"What you do not want to see is Donald Trump dare Xi Jinping to get into a blazingly stupid tit-for-tat trade war," said Bernard Baumohl, chief global economist at the Economic Outlook Group. "Trump's trigger-happy use of tariffs against the second-largest economy in the world would quickly backfire on the U.S. China can shut down current imports of American-made planes, cellphones, nuclear reactors, autos, financial services, agricultural products and crude oil as well as refined products."
Indeed, the Dow offers a target-rich environment for Chinese retaliation even beyond Boeing.

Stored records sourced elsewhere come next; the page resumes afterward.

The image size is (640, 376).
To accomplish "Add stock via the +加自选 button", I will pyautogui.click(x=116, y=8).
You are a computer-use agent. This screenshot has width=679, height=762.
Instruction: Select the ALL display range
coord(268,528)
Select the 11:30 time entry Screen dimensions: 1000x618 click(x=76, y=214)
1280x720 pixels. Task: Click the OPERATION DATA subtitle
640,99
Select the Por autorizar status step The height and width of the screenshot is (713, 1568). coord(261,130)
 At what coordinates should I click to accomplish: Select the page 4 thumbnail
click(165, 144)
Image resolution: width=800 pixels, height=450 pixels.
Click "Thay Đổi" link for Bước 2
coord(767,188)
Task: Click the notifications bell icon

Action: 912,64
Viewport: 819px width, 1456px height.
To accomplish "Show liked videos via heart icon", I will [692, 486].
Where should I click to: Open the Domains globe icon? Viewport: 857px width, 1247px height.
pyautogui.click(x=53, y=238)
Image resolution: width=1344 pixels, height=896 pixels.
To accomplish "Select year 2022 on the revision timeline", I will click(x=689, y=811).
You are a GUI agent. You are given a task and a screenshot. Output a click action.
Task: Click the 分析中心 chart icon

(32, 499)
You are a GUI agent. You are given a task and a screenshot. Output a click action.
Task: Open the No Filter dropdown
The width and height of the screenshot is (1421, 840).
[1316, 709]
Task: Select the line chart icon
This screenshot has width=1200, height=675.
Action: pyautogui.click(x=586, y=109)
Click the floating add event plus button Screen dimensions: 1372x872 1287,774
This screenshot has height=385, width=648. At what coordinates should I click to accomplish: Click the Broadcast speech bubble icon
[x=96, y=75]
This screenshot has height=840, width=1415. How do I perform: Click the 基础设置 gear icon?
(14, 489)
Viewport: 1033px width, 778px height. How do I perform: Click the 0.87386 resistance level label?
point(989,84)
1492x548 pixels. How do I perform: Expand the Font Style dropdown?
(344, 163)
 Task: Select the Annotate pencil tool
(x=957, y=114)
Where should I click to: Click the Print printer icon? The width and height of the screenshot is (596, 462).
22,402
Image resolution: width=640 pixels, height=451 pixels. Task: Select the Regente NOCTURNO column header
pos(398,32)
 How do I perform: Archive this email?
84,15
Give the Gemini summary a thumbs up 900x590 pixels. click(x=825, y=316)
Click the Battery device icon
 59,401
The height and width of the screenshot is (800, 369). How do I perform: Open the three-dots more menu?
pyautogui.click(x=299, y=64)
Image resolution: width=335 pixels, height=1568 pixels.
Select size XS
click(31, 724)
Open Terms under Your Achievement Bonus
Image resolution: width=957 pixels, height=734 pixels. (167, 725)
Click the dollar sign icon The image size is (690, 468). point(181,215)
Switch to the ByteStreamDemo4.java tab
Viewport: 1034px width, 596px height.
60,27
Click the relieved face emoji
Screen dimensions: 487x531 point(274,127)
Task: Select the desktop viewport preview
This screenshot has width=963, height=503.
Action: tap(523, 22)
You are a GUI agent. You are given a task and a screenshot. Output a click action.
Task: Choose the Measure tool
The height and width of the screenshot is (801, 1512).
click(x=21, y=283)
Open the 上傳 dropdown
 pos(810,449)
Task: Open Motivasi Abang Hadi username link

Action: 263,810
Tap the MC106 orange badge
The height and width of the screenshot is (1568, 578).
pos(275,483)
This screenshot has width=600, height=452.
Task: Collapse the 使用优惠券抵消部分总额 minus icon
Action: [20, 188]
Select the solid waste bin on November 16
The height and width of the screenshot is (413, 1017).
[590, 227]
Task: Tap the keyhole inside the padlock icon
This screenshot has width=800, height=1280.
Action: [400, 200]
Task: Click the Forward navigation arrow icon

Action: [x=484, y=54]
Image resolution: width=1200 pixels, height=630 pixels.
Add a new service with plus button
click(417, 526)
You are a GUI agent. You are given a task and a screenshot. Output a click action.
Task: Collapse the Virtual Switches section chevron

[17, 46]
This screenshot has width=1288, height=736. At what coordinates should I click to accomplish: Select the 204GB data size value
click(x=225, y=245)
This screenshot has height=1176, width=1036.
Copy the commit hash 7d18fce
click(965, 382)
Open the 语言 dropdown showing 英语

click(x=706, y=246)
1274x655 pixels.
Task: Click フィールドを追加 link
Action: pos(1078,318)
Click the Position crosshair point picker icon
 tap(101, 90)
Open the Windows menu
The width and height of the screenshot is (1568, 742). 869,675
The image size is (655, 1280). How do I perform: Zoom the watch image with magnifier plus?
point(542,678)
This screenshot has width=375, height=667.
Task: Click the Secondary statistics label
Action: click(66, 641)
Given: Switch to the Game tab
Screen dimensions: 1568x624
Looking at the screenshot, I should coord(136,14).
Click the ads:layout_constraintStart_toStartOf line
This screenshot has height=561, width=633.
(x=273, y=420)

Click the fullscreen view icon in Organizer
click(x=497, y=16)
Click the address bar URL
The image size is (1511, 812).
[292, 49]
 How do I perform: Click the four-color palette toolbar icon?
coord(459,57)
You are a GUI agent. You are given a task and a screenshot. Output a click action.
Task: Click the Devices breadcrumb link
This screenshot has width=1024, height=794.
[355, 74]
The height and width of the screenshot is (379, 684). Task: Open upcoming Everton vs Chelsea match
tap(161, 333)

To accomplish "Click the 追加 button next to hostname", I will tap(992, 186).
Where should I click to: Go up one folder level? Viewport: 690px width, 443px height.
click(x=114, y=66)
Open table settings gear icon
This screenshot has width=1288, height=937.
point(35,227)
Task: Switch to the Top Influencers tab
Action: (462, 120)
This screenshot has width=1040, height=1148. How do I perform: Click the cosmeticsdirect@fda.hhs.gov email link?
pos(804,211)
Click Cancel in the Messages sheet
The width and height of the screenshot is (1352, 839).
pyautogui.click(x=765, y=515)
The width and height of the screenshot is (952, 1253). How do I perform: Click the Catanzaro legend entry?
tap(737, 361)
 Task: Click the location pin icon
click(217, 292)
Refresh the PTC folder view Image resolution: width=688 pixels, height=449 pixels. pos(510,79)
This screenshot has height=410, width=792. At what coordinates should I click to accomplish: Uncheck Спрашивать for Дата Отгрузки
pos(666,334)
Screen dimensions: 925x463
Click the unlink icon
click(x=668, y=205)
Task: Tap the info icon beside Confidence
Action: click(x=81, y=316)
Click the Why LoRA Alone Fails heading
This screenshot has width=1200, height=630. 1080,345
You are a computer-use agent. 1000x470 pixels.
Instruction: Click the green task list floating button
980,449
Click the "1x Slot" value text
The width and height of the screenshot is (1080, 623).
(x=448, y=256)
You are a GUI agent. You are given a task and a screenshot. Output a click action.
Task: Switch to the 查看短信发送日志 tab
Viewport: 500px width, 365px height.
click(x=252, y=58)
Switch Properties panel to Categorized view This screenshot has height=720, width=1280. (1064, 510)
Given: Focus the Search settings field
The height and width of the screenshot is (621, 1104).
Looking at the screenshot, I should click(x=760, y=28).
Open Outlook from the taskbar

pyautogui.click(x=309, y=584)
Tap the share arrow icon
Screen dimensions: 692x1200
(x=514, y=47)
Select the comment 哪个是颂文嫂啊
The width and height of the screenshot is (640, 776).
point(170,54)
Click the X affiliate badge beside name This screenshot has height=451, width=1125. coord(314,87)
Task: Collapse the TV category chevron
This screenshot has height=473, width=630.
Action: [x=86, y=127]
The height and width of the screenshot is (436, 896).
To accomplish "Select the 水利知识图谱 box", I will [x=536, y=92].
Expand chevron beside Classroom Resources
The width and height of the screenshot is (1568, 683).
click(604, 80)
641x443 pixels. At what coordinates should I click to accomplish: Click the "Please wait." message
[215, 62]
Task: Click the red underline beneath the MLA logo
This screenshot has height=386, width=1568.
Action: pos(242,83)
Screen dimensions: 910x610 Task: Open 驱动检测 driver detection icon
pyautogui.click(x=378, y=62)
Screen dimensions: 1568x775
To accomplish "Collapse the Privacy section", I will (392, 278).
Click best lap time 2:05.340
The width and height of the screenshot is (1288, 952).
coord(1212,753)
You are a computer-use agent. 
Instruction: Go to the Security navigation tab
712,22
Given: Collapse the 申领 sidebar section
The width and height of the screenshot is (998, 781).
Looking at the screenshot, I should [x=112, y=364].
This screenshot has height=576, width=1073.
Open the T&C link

Apple makes most of its iPhones through subcontractors in China, and cellphones imported from China account for the largest part of the $375 billion merchandise trade deficit the United States ran with China last year. Intel, Caterpillar and Cisco are also major exporters to China and nations that depend on Chinese trade.
"China has lots of ways to hit back, and they don't necessarily have to do it by putting on tariffs," said Joel Naroff, president of Naroff Economic Advisors in Holland, Pennsylvania. "They can tweak regulations, squeeze inspections and a whole lot of other things. But they will likely do what Europe is planning on doing: hitting high-visibility imports that hurt Trump political supporters. The farm belt could shrivel up. They will be mean and nasty."
The impact could be indirect as well as direct, affecting both Boeing and the market at large, said Moody's Analytics chief economist Mark Zandi.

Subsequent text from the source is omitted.